COVID-19 Q&A | Sintons | Wills, Trusts & Estates
During these unprecedented times, where the situation is changing on a daily basis, we are aware that individuals and business owners will have many questions and uncertainties about how these developments impact on them.
Here, through a series of Q&A with expert lawyers from across our firm, Sintons hopes to be able to answer some of those pressing questions, and provide some certainty and clarity for people who are unsure how to proceed.
Q – I do not have a will but I have one relative to leave things to, my brother, so I am presuming my estate would pass to him anyway. Is this the case?
A – There is a common misconception that, if a person dies without a will, their estate will pass to their “next of kin”. However, this is not a legal term. In fact, where a person dies without a will, they are deemed to die “intestate”. Their estate will be divided in accordance with a set of strict rules which are set out under the Administration of Estates Act 1925.
The rules provide a list of individuals who may benefit from an intestate estate. The highest living relative in the following list will take priority:
- Spouse or civil partner;
- Children/grandchildren/great grandchildren;
- Half siblings;
- Uncles and aunts;
- Half uncles and aunts.
So, if the deceased was married or in a civil partnership at the date of their death, their spouse or civil partner is first in priority to receive the estate. However, there is often a mistaken belief that a spouse or civil partner will automatically inherit the whole estate from the deceased. This is true for estates worth less than £270,000. However, where the estate is worth more than this, the surviving spouse or civil partner will receive the first £270,000 and the deceased’s personal chattels. They will also receive half of the remainder of the estate, with the other half being divided equally between the deceased’s children. This is a rule which catches many families out.
If a relative dies before the deceased but leaves surviving children, those issue will take their deceased parent’s share of the estate. For example, if the deceased’s sister has predeceased them, any children she has living at the deceased’s death (that is, nieces and nephews of the deceased) would instead inherit the estate in equal shares.
The intestacy rules can cause an undesirable distribution of the estate, particularly where families have fallen out. This is because all living beneficiaries within a category are entitled to a share of the estate. So, if the deceased is survived by a brother and sister, even though they may have been estranged for many years, they will both be entitled to half of the estate.
As the intestacy rules date back to 1925 they do not necessarily reflect modern society. There is no provision for unmarried partners, nor for step-children. It can cause a great deal of upset where a person dies without a will and the rules do not distribute the estate the way in which the family expect it would be. It can also lead to lengthy and costly disputes between family members as to who should receive the estate.
Even if you believe that the intestacy rules reflect your wishes anyway, it is still important to make a will. It can make the administration of the estate much easier, and will ensure that there can be no doubt as to who should benefit from your estate.

**Data block**:
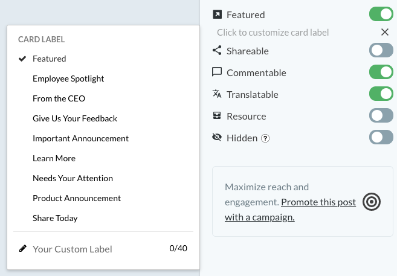The height and width of the screenshot is (276, 397).
Task: Turn off the Commentable switch
Action: point(381,72)
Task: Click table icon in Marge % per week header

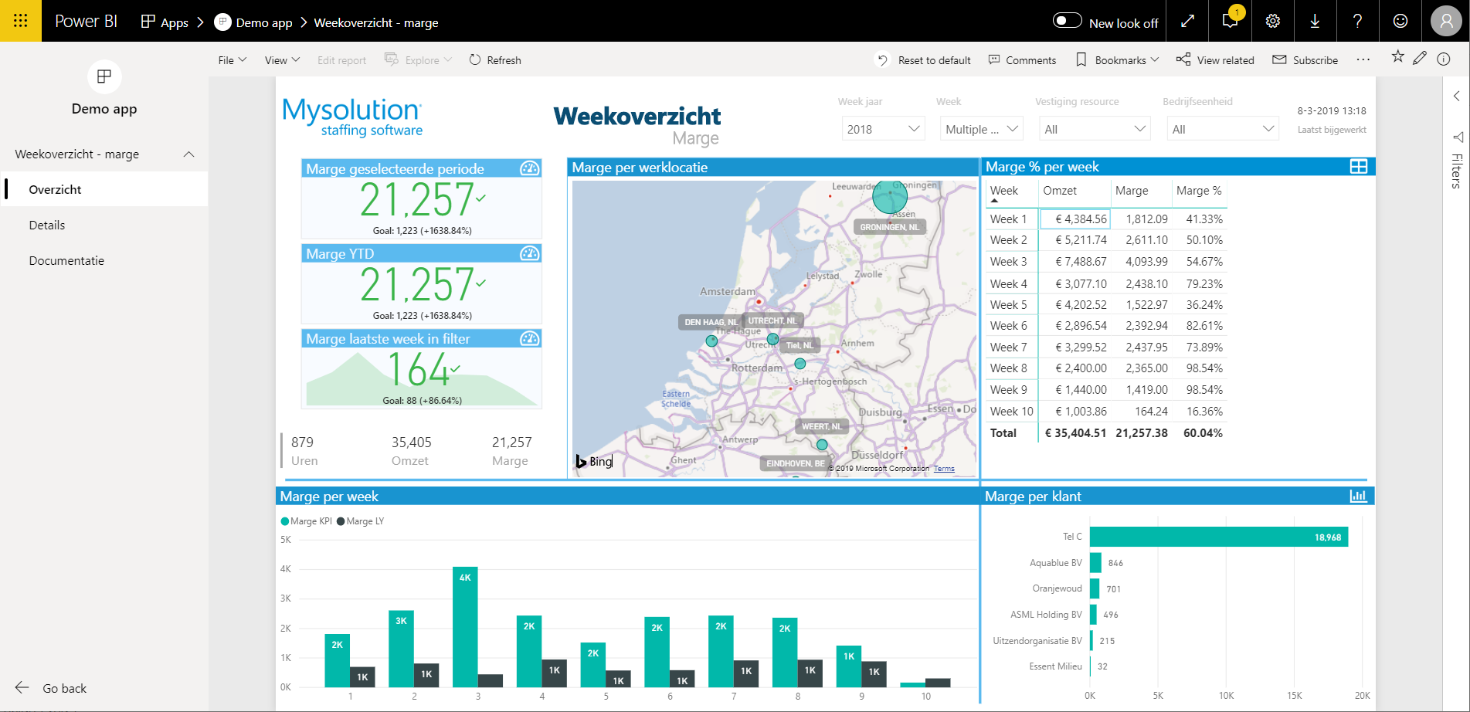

**Your goal**: In the wills Q&A, take the part that opens with "The intestacy rules can" and closes with "half of the estate.", and give it again with "estranged" changed to "out of contact".

**Response to this exercise**:
The intestacy rules can cause an undesirable distribution of the estate, particularly where families have fallen out. This is because all living beneficiaries within a category are entitled to a share of the estate. So, if the deceased is survived by a brother and sister, even though they may have been out of contact for many years, they will both be entitled to half of the estate.